Where the game starts to lose its depth is in the character upgrading. Completing missions and challenges earn you coins. These coins can be spent to upgrade your characters, buy equipment, or purchase items. However, all you can do is improve existing traits. You can’t learn any new moves, or make major modifications. The equipment upgrades are standard across each character as well. You can improve damage or improve range. You can’t say, add a modifier to your gun that causes fire damage or something like that. This lack of customization holds the game back, and helps keep it a more casual experience.
There are several issues that are holdovers from the game’s iOS beginnings. For starters, you’ll be prompted to share every little achievement on Facebook. While this is optional, you are given lots of gold for doing this. I find myself earning somewhere between three to five thousand gold per mission by sharing things. This adds up over time, and you’ll find that not sharing will slow down your progress considerably. On iOS devices, this game involved micro-transactions. While they’re not present here, you can still see where they fit in. For example, you used to need to spend rubies to unlock level caps for various stats and abilities. The rubies were something that you could spend real money to get. Now the rubies are gone, so you can spend coins instead. Basically, this means you spend coins to unlock the level cap, and then spend more coins to buy the upgrade. It’s a tad redundant. Still, the game is in pre-release at the moment, so hopefully this will be tweaked eventually.
Completing all of the story missions will only take few hours, provided you get a good team strategy going. However, you’re encouraged to replay levels on various difficulties to get bonus cash. The higher difficulties feature more enemies and tougher enemies. So, if you end up grinding for upgrades, you’ll at least have something to test them out on. There are only fifteen levels at present, so the replay value is quite less than the genre standard.

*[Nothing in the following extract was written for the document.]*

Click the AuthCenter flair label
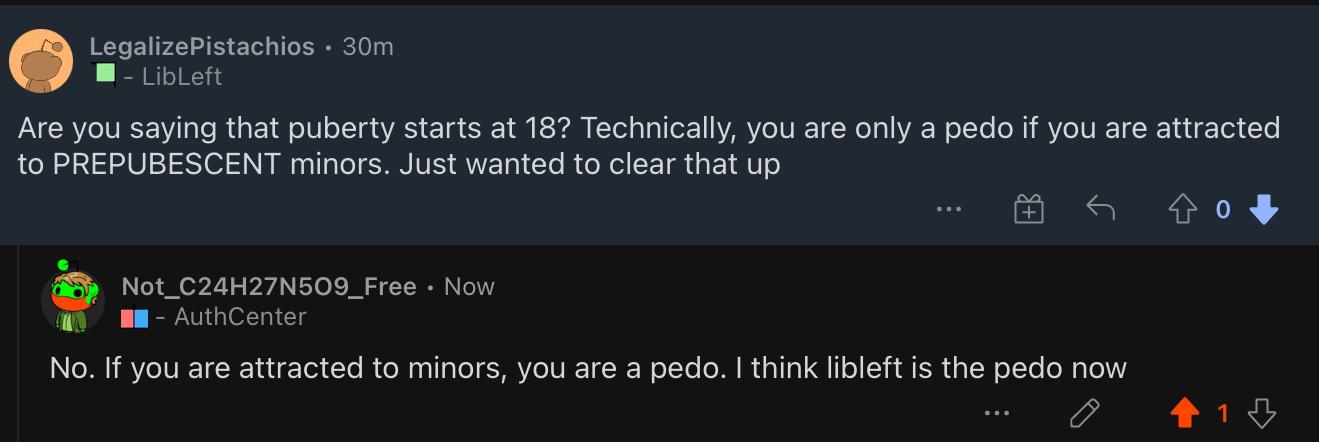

The good news is that this game costs only four dollars. The amount of content is more than worth that paltry sum.
Short Attention Span Summary
Antisquad won’t wow veterans of the genre, but it does offer a solid tactical experience. Creating a squad from a pool of unique characters is fun, as is experimenting with different combinations. The combat system is simple and user-friendly, but still challenging enough so that you need to use solid strategy to win. While some odd issues remain from the game’s run as an iOS title, this is still a solid choice for strategy fans looking for something to hold them over between for substantial titles.